June 26, 2015

Coconut Avocado Ice Cream

My favorite foods: coconut, peanut butter, avocado. And somehow, they were just all magically combined into this sweet summer treat :)

One of my favorite sushi rolls is "Peanut Avocado" --- I know, you're probably thinking that I have serious issues and could potentially be on some "addiction" show, but TRUST ME --- it's good. So to pay homage to that sushi roll, I melted some peanut butter in the microwave and topped the ice cream with it.

Recipe: Coconut Avocado Ice Cream
By: Hannah Claudia

1 can of coconut milk, refrigerated overnight
1 avocado, peeled and pitted
1 tablespoon of honey, melted in the microwave (or brown rice/maple syrup)

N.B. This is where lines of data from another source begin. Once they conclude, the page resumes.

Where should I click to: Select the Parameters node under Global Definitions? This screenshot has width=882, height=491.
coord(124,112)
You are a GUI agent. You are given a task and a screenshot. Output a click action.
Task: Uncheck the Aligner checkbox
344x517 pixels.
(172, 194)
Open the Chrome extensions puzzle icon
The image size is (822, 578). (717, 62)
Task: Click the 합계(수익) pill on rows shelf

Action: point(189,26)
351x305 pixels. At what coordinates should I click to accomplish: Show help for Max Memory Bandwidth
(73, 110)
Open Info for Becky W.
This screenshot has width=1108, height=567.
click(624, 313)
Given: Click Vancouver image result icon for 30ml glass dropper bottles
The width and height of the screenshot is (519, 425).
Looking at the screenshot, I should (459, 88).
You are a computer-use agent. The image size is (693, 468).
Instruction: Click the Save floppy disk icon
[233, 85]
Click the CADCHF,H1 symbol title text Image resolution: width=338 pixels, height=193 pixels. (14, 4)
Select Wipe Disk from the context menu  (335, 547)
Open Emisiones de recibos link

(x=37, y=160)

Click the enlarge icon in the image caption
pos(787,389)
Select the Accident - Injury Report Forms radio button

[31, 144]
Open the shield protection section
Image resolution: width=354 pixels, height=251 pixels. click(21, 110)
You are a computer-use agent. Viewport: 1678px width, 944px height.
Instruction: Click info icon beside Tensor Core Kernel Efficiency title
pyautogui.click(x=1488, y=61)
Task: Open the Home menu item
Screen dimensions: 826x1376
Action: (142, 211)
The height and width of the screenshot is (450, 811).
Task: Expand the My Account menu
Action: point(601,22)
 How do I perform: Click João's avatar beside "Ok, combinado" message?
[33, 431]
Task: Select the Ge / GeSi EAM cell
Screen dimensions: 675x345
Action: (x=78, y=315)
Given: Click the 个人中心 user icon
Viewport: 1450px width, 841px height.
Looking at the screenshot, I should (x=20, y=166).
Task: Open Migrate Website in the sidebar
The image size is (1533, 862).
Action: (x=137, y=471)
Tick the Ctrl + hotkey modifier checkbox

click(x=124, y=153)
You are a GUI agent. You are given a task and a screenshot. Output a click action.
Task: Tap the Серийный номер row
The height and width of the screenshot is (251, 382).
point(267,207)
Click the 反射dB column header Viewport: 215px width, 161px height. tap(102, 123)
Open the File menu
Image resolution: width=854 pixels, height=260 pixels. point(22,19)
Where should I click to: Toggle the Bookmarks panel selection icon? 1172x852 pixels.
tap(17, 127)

toppings: melted peanut butter, black sesame seeds


1. Take the coconut milk out of the fridge and open the can carefully.
2. Scoop out the solid coconut cream from the top and place in a bowl. Reserve the coconut milk for future recipes.
3. Whip the coconut cream using an electric whisk until it looks like whipped cream
4. Use a fork to mash the avocado well and fold the mashed avocado into the whipped coconut cream.
5. Place in a freezer-safe dish and place plastic wrap on top; the plastic wrap should touch the ice cream mixture
to avoid excess icicle particles from forming.
6. Freeze for at least 4 hours before serving. (I froze it overnight and found that I needed it to sit at room temp. for at least
25-30 minutes until it was soft enough to scoop out but it may be different for you!)